Tan Chunxi, Han Ruijian, Ye Rougang, Chen Kani
The Hong Kong University of Science and Technology, Kowloon, Hong Kong.
Appl Psychol Meas. 2020 Jun;44(4):251-266. doi: 10.1177/0146621619858674. Epub 2019 Jul 25.
Personalized recommendation system has been widely adopted in E-learning field that is adaptive to each learner's own learning pace. With full utilization of learning behavior data, psychometric assessment models keep track of the learner's proficiency on knowledge points, and then, the well-designed recommendation strategy selects a sequence of actions to meet the objective of maximizing learner's learning efficiency. This article proposes a novel adaptive recommendation strategy under the framework of reinforcement learning. The proposed strategy is realized by the deep Q-learning algorithms, which are the techniques that contributed to the success of AlphaGo Zero to achieve the super-human level in playing the game of go. The proposed algorithm incorporates an early stopping to account for the possibility that learners may choose to stop learning. It can properly deal with missing data and can handle more individual-specific features for better recommendations. The recommendation strategy guides individual learners with efficient learning paths that vary from person to person. The authors showcase concrete examples with numeric analysis of substantive learning scenarios to further demonstrate the power of the proposed method.

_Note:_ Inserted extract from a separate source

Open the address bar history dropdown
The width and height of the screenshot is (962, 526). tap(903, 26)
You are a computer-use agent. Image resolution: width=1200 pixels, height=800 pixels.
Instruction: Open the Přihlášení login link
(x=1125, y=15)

个性化推荐系统已在电子学习领域广泛应用,该系统能适应每个学习者自身的学习节奏。通过充分利用学习行为数据,心理测量评估模型跟踪学习者在知识点上的熟练程度,然后,精心设计的推荐策略选择一系列行动,以实现最大化学习者学习效率的目标。本文提出了一种强化学习框架下的新型自适应推荐策略。所提出的策略通过深度Q学习算法实现,这些技术促成了AlphaGo Zero在围棋游戏中达到超人水平的成功。所提出的算法纳入了早期停止机制,以考虑学习者可能选择停止学习的可能性。它可以妥善处理缺失数据,并能处理更多个体特定特征以实现更好的推荐。该推荐策略为个体学习者指引因人而异的高效学习路径。作者展示了具体示例,并对实质性学习场景进行了数值分析,以进一步证明所提方法的效能。